The recent Mother’s Day holiday reminded me of the role that some very strong women have played in my life.  Without them, I most certainly would never have become the woman I am today.  For many of us in the younger generation of lawyers, our mothers held down full-time jobs while also serving as the house cleaners, checkbook balancers, carpool drivers, and homework helpers.  Our fathers, on the other hand, had the enviable task of simply working for a living.*
When I was in law school, I took a Poverty Law seminar in which I wrote a paper about payday lending and the various ways in which the states have attempted to regulate these usurious schemes.  I distinctly recall a conversation with my mother, who has both a bachelor’s and master’s degree, in which she said,

“I’d love to read your paper if you think I’m smart enough to understand it.” 

Her comment underscores one of the very problems with the legal system today—its inaccessibility, or perceived inaccessibility, to non-lawyers. 
With respect to legal writing, the recent trend has been a movement away from legalese to plain language.   I do not know whether this trend is attributable to Generation X and Generation Y, the overall societal movement away from formality in writing (for example, the use of texting and Twitter to communicate), the transition to email as the primary means of communication, or some other trend.  Regardless of the reason, I think the movement toward plain language is positive in that it de-mystifies the law, even if just a little, for non-lawyers and does away with legalese that is sometimes difficult for even lawyers to understand.

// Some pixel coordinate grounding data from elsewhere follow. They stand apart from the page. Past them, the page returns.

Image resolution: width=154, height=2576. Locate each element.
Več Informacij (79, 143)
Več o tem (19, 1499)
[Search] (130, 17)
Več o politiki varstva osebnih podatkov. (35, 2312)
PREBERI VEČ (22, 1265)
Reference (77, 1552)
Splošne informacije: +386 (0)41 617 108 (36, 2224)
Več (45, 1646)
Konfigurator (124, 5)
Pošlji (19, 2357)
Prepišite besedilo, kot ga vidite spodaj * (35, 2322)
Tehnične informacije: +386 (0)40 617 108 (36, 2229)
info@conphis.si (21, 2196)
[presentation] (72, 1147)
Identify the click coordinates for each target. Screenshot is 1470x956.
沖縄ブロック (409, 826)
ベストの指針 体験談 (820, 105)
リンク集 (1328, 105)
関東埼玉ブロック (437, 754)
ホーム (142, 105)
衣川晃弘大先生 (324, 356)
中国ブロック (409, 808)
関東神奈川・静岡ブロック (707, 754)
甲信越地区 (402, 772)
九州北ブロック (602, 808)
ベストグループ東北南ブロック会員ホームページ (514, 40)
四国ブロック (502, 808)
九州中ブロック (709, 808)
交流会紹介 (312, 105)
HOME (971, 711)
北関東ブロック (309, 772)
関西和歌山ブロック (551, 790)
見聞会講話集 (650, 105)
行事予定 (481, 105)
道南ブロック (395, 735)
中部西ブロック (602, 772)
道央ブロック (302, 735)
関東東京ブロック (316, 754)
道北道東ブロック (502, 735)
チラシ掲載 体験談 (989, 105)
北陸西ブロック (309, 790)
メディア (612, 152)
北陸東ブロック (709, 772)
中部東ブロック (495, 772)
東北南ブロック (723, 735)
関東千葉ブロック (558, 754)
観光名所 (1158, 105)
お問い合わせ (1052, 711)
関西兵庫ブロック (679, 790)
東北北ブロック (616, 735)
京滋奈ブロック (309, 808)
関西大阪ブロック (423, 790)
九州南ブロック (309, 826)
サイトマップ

Some of my "favorite" legalese and the plain language alternatives

Legalese                                      Plain Language

Inasmuch as                                Since/Because

With respect to                            About

Null and void                               Null/Void

Sufficient number of                    Enough

During such time as                     While

Notwithstanding the fact that        Although/Despite

*For those of you who think women and men are anywhere close to "equal," Google the name "Kathleen M. Sullivan."  She is believed to be the first female name partner at an AmLaw 100 firm.  Guess when she was made a name partner?  I'll give you a hint--it wasn't during the 20th century.  Think MMX.